Eurozone: ECB holds monetary policy; strikes less dovish tone
March 9, 2017
The European Central Bank (ECB) decided to hold interest rates, as widely expected, at its 9 March meeting and made no changes to its bond-buying program. The refinancing rate, the marginal lending rate and the deposit facility rate remain at 0.00%, 0.25% and minus 0.40%, respectively.
The ECB’s monetary policy stance remains ultra-accommodative despite a recent rise in price pressures in the common-currency block. Inflation rose to 2.0% in February—rising above the ECB’s target of just under 2.0% for the first time since January 2013—and the ECB raised their inflation projections for this year to 1.7% (previously: 1.3%). However, the Bank decided to keep rates on hold as the rise is largely attributed to an increase in energy prices and measures of underlying inflationary pressures remain low. ECB Mario Draghi stressed in the accompanying press conference that there are “no signs yet of a convincing upward trend in underlying inflation.”
Draghi struck a less dovish tone at the press conference compared to the previous ones, but still emphasized that a substantial degree of accommodation is needed in the medium term.
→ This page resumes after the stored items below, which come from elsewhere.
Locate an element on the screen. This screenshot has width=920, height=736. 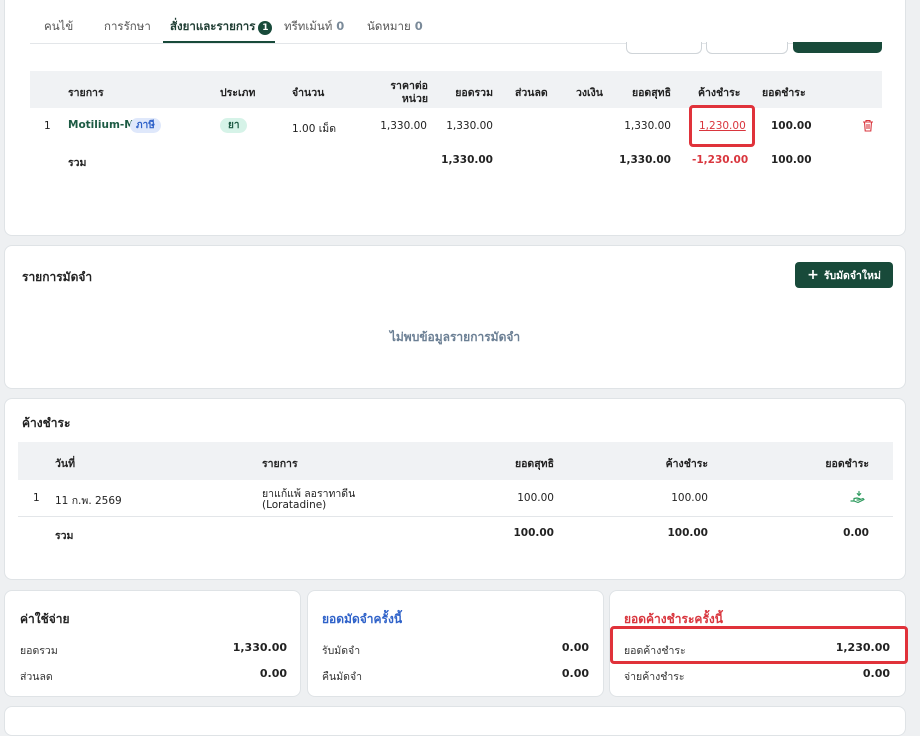
tab-count-badge: 1 is located at coordinates (266, 28).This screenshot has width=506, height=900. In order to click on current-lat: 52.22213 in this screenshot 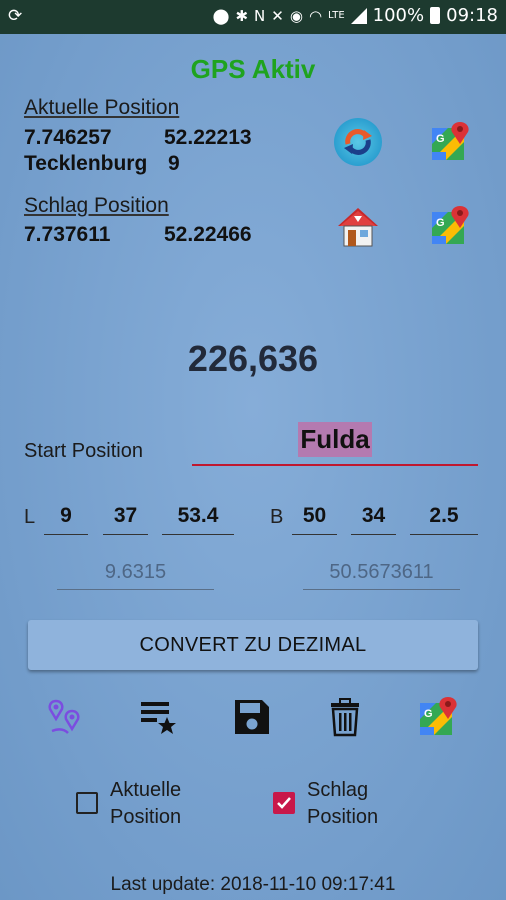, I will do `click(208, 138)`.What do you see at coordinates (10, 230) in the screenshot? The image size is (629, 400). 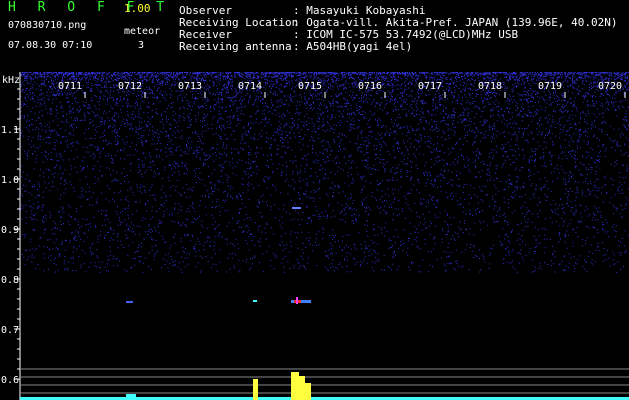 I see `axis-tick-label: 0.9` at bounding box center [10, 230].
Draghi acknowledged that activity in the Eurozone is firming and that downside risks to the outlook are less pronounced, which has led the ECB to revise up its GDP projections for 2017 and 2018 to see growth of 1.8 and 1.7% respectively (previously: 1.7% and 1.6%). Draghi reiterated his call for governments in the bloc to implement structural reforms and to conduct growth-friendly fiscal policies to support economic activity.
The strength of recent economic data, rising inflationary pressures and the less dovish tone of the ECB have sparked many of our analysts to think that the Bank could announce a tapering of its asset purchase buying program this year. Commenting on their view, Economists at Nomura add:
“Overall, we still think there are strong grounds for believing that the pre-conditions for higher levels of core inflation (and thus of policy normalisation) will be met in the coming months. As President Draghi stressed, the eurozone’s economic recovery is maturing and becoming more broadly-based. […] Barring political shocks, this should pave the way for an even more balanced assessment of the economic outlook at June’s Governing Council meeting. And that, in turn, should pave the way for a tapering of the asset purchase programme to be announced at the September meeting for enactment at the start of next year.”
Along these lines, Carsten Brzeski, Chief Economist at ING comments:
“All in all, the ECB keeps its easing bias but has also started to gradually incorporate some hawkish sounds. This strategy is preparing the grounds for a tapering announcement after the Dutch and French elections if growth and inflation follow their current paths, but keeps all options open if the current optimism turns out to be unjustified.”